What non-autistic persons react to, usually, is the blurring of the line between what's inside their mind, and what's inside your mind. When you see it as if you're just communicating the objective facts of the situation, and "divulging how much you've studied the topic", they view it as a transgression, and as a side-stepping of the natural process of "alignment of minds".

Finally, since your user name has a sort of Nordic ring to it, I will disclose a related poem by the Norwegian poet Haldis Moren Vesaas (if you're not Nordic, just disregard it):

  ORD OVER GRIND

  Du går fram til mi inste grind
  og eg går òg fram til di.
  Innanfor den er kvar av oss einsam,
  og det skal vi alltid bli.

  Aldri trenge seg lenger fram,
  var lova som gjaldt oss to.
  Anten vi møttest titt eller sjeldan
  var møtet tillit og ro.

  Står du der ikkje ein dag eg kjem
  fell det meg lett å snu
  når eg har stått litt og sett mot huset
  og tenkt på at der bur du.

  Så lenge eg veit du vil kome iblant
  som no over knastrande grus
  og smile glad når du ser meg stå her,
  skal eg ha ein heim i mitt hus.

discuss

order

larve|3 years ago

thanks for the comment. for what it's worth, I absolutely don't recognize myself in either description.

If anything, I am a pretty good software engineer because I can "literally" see how people think about software when reading source code and pull requests (I say literally because these things are... objects I can manipulate in my mind? it's hard to describe, and it took me a while to realize not everybody sees it this way).

There are many different ways of thinking, and they are right there in front of me, and some people are aware of certain patterns, certain people tend to consistently not realize this approach exists, others just can't back down from rewriting everything in a functional style, when others in the team don't do well with it. When I see programmers argue about style or programming language or framework I am often confused because I don't understand why they can't see that other people don't think like them :)

This same kind of behaviour can be observed all around us every day. I never understood how people get upset at staff at a restaurant, or get angry when someone bumps into them. Don't they realize that the other person didn't do it on purpose, and didn't mean harm? Why do people argue about politics so much? Don't they realize that other people have different values, and that we have a government in place to channel disagreement about them? Why yell at each other on facebook, don't you realize none of this is going to change the other person's mind?

ebjaas_2022|3 years ago

> I can "literally" see how people think about software when reading source code and pull requests (I say literally because these things are... objects I can manipulate in my mind? it's hard to describe, and it took me a while to realize not everybody sees it this way).

I think you're right.

The impression I get when I talk to an autistic person, or when I cooperate with him on a problem, is that he sees my thoughts and my ideas as "entities" within his own mind.

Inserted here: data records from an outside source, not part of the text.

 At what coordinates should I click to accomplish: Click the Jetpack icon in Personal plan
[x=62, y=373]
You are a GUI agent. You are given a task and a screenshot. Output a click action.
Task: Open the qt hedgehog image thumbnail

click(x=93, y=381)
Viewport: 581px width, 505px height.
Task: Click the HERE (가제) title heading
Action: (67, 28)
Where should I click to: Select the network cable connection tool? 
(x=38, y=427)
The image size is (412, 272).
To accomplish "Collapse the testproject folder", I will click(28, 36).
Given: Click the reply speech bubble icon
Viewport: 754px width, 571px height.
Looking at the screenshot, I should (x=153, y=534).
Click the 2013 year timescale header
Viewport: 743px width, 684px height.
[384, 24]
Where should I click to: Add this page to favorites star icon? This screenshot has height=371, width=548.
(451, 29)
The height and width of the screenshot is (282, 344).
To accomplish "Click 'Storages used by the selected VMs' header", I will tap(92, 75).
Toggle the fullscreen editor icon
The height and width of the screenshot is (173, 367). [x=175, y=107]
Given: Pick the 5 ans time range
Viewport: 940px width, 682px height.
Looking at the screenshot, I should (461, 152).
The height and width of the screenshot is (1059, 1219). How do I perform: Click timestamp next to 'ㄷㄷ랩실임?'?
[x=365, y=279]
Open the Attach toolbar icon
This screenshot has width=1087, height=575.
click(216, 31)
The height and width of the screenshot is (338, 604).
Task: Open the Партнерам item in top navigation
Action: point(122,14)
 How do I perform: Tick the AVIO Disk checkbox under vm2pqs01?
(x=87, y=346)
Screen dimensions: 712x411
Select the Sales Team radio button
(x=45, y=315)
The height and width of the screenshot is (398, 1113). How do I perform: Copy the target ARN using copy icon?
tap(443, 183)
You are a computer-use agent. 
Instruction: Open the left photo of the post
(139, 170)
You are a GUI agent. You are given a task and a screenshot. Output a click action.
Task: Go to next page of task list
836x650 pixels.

This rhymes with what you say, that you perceive it as if other people's thought patterns are "objects that you can manipulate in your mind".

My subjective experience is that the autistic person will "dive into himself" to find the answer to who I am, in a given situation, while the non-autistic person will look outwards. It's as if the non-autistic person processes me in real time, using a massive parallel social GPU in his head, while the autistic person, instead, consults massive internal lookup tables to try and derive the same information.

I think the difference is fundamental. It has to do with the very "shelf system" in our brains; the way that we have stored information about the world, and made sense of it, since we were small kids. It's not something that we can change as adults, I think.